YOUR OBJECTIVE: This calls for a verbatim copy of all the data, with no images carried over.

PROVIDED INFORMATION:
--

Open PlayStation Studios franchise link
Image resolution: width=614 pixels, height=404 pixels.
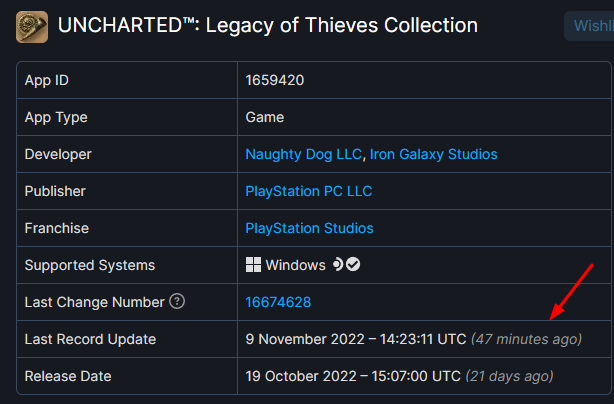click(309, 228)
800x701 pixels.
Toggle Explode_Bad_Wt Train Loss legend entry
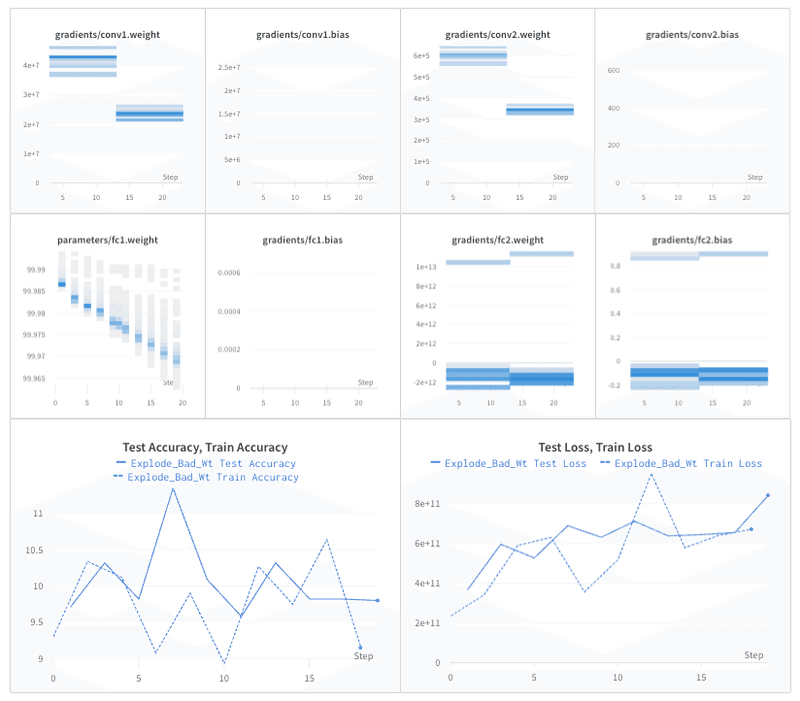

--

RESULT OF THE TASK:
Open PlayStation Studios franchise link
Image resolution: width=614 pixels, height=404 pixels.
click(309, 228)
800x701 pixels.
Toggle Explode_Bad_Wt Train Loss legend entry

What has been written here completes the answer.